File metadata and controls

103 lines (71 loc) · 5.03 KB

MotherDuck Integration

Connect with MotherDuck

pg_duckdb integrates natively with MotherDuck. To enable this support, you first need to generate an access token. Then, you can enable it using the duckdb.enable_motherduck convenience function:

-- If not provided, the token will be read from the `motherduck_token` environment variable
-- If not provided, the default MD database name is `my_db`
CALL duckdb.enable_motherduck('<optional token>', '<optional MD database name>');

This function creates a motherduck SERVER using the pg_duckdb Foreign Data Wrapper, which hosts the options for this integration.
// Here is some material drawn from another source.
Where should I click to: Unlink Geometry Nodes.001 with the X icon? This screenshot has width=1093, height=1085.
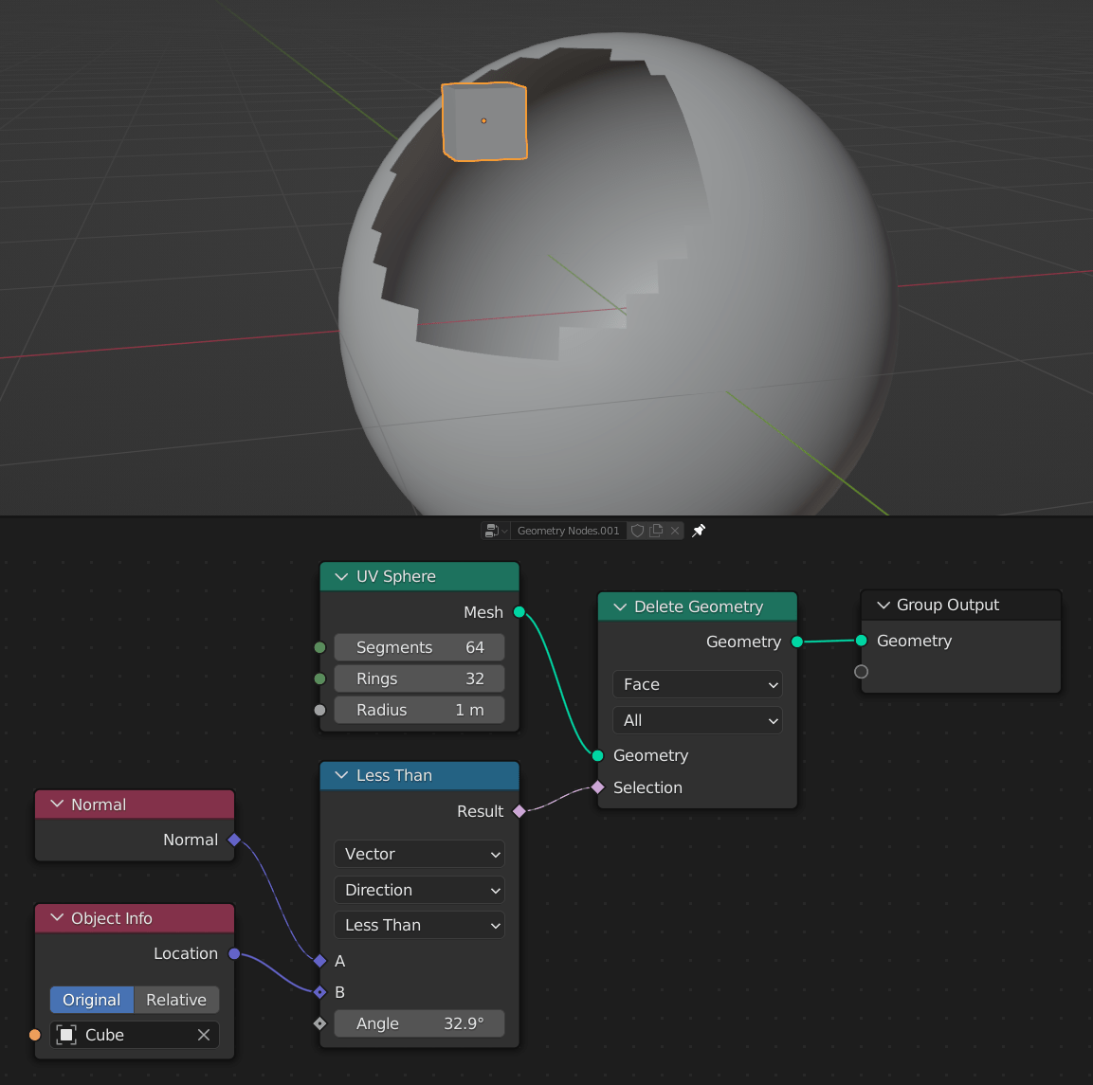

It also provides a USER MAPPING for the current user, which stores the provided MotherDuck token (if any).

You can refer to the Advanced MotherDuck Configuration section below for more on the SERVER and USER MAPPING configuration.

Non-Superuser Configuration

If you want to use MotherDuck as a non-superuser, you also have to configure the duckdb.postgres_role setting:

# Changing this requires a Postgres restart
duckdb.postgres_role = 'your_role_name'  # e.g., duckdb or duckdb_group

You also need to ensure that this role has CREATE permissions on the public schema in Postgres, as this is where tables from the MotherDuck main schema are created. You can grant these permissions as follows:

GRANT CREATE ON SCHEMA public TO {your_role_name};
-- So if you've configured the duckdb role above
GRANT CREATE ON SCHEMA public TO duckdb;

If you grant these permissions after starting Postgres, the initial sync of MotherDuck tables may have failed for the public schema. You can force a full resync of the tables by running:

SELECT * FROM pg_terminate_backend((
  SELECT pid FROM pg_stat_activity WHERE backend_type = 'pg_duckdb sync worker'
));

Using MotherDuck with pg_duckdb

After completing the configuration (and possibly restarting Postgres in case you changed duckdb.postgres_role), you can create tables in your MotherDuck database using the duckdb Table Access Method (TAM):

CREATE TABLE orders(id bigint, item text, price NUMERIC(10, 2)) USING duckdb;
CREATE TABLE users_md_copy USING duckdb AS SELECT * FROM users;

Any tables that you already had in MotherDuck are automatically available in Postgres. Since DuckDB and MotherDuck allow accessing multiple databases from a single connection and Postgres does not, we map database+schema in DuckDB to a schema name in Postgres.

The default MotherDuck database will be easiest to use (see below for details), by default this is my_db.

Advanced MotherDuck Configuration

If you want to specify which MotherDuck database is your default, you need to configure MotherDuck using a SERVER and a USER MAPPING:

CREATE SERVER motherduck
TYPE 'motherduck'
FOREIGN DATA WRAPPER duckdb
OPTIONS (default_database '<your database>');

-- You may use `::FROM_ENV::` to have the token be read from the environment variable
CREATE USER MAPPING FOR CURRENT_USER SERVER motherduck OPTIONS (token '<your token>')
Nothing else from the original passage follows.